17 Tenaga Kesehatan di Bantul Terinfeksi Virus Corona

Ilustrasi - Harian Jogja/Desi Suryanto
23 Juli 2020 12:37 WIB Ujang Hasanudin Bantul Share :

Harianjogja.com, BANTUL—Sebanyak 17 tenaga kesehatan (nakes) di Bantul terkonfirmasi positif terinfeksi virus Corona penyebab Covid-19. Dinas Kesehatan Bantul masih menelusuri penyebab tertularnya tenaga kesehatan dari penyakit yang disebabkan virus SARS CoV-2 tersebut.

“Tenaga kesehatan kami yang rawan risiko tinggi terkonfirm positif Corvid-19. Ada 17 orang baik medis dan paramedis,” kata Kepala Dinas Kesehatan Bantul,  Agus Budi Raharjo, dalam jumpa pers di Parasamya,  Kompleks Pemkab Bantul,  Kamis (23/7/2020).

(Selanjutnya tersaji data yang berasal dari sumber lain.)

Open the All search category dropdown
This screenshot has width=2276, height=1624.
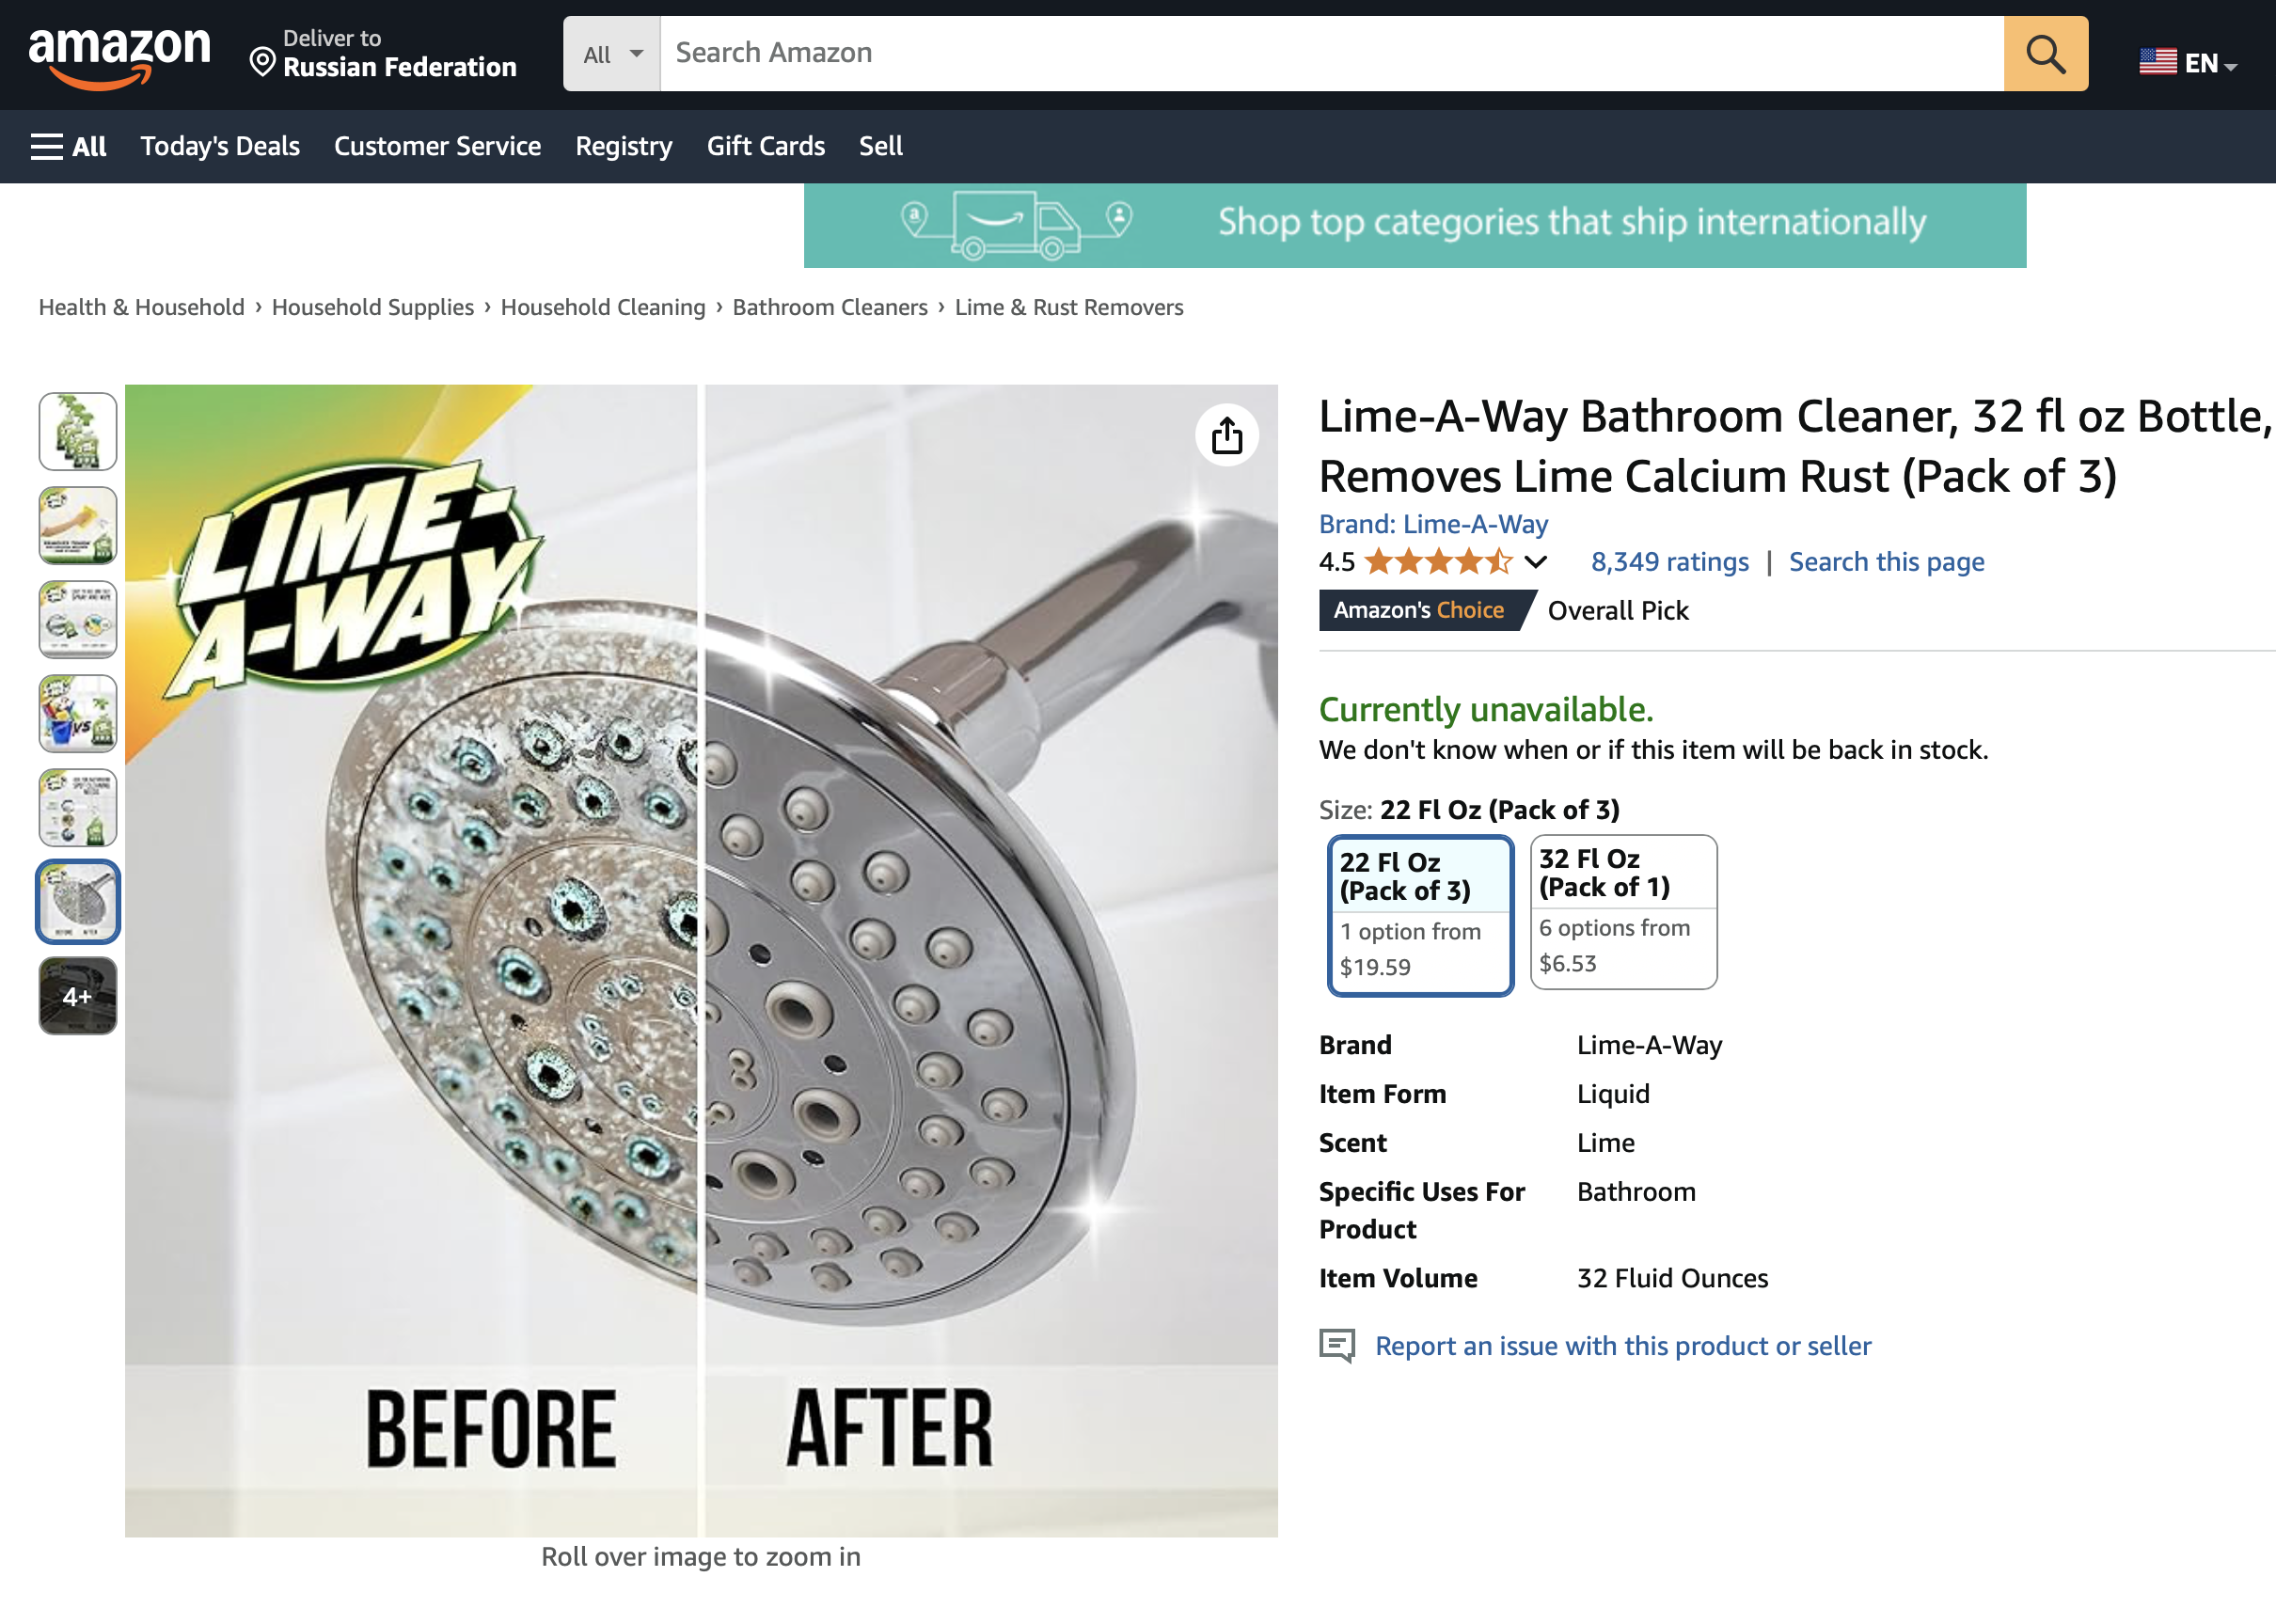(611, 54)
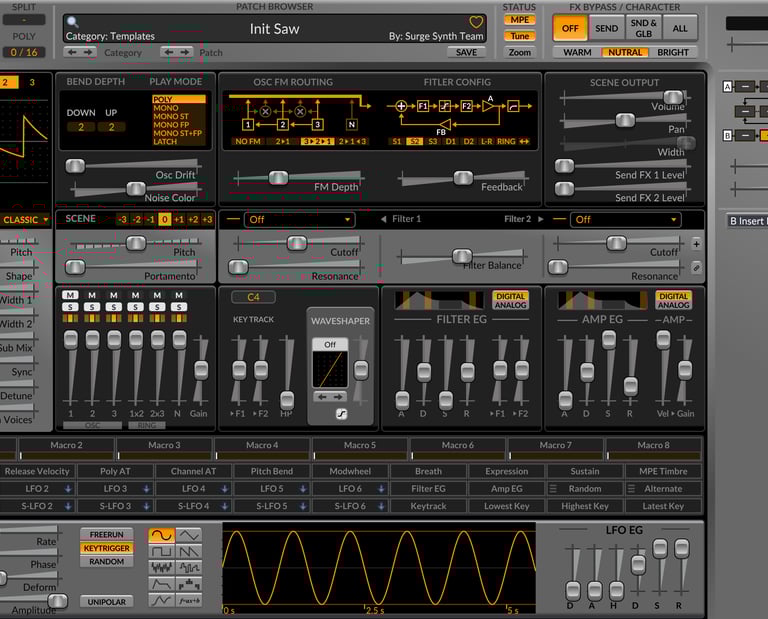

BACA JUGA: Jokowi: 70 Juta Lebih Anak Indonesia Merasakan Dampak Corona

Agus mengatakan 17 tenaga medis dan paramedis yang tertular Covid-19 itu adalah akumulasi dari sejak awal pandemi Covid hingga saat ini.  Sementara, yang masih dirawat sampai sekarang sebanyak 13 orang. Mereka sebagian besar bertugas di puskesmas,  lainnya di rumah sakit rujukan Covid-19.

Menurut dia, tenaga medis itu ketahuan terinfeksi Corona dari hasil skrining yang menyasar 1.600 tenaga medis. Hasil tes Reverse Transcription Polymerase Chain Reaction (RT-PCR) baru keluar untuk 500 orang.  Beberapa puskesmas yang nakesnya terkonfirmasi positif sempat ditutup,  yakni Puskesmas Pleret,  Puskesmas Sewon II,  Puskesmas Bantul II, Puskesmas Sedayu I,  Puskesmas Kasuhan I dan II.

BACA JUGA: Pembelajaran Daring Temui Kendala, Jogja Siapkan Program Guru Ngaruhke Murid

Puskesmas yang masih ditutup adalah Sewon II,  Bantul II, dan Sedayu I.  Agus mengatakan terdapat sejumlah kemungkinan nakes tertular Covid, di antaranya tertular dari pasien,  melakukan perjalanan ke luar daerah, atau tertular di lingkungan keluarga serta sekitar tempat tinggalnya.

"Tapi hakikatnya kami akan rapatkan barisan untuk melindungi nakes, paling tidak jajaran pelayanan diketatkan," ucap Agus.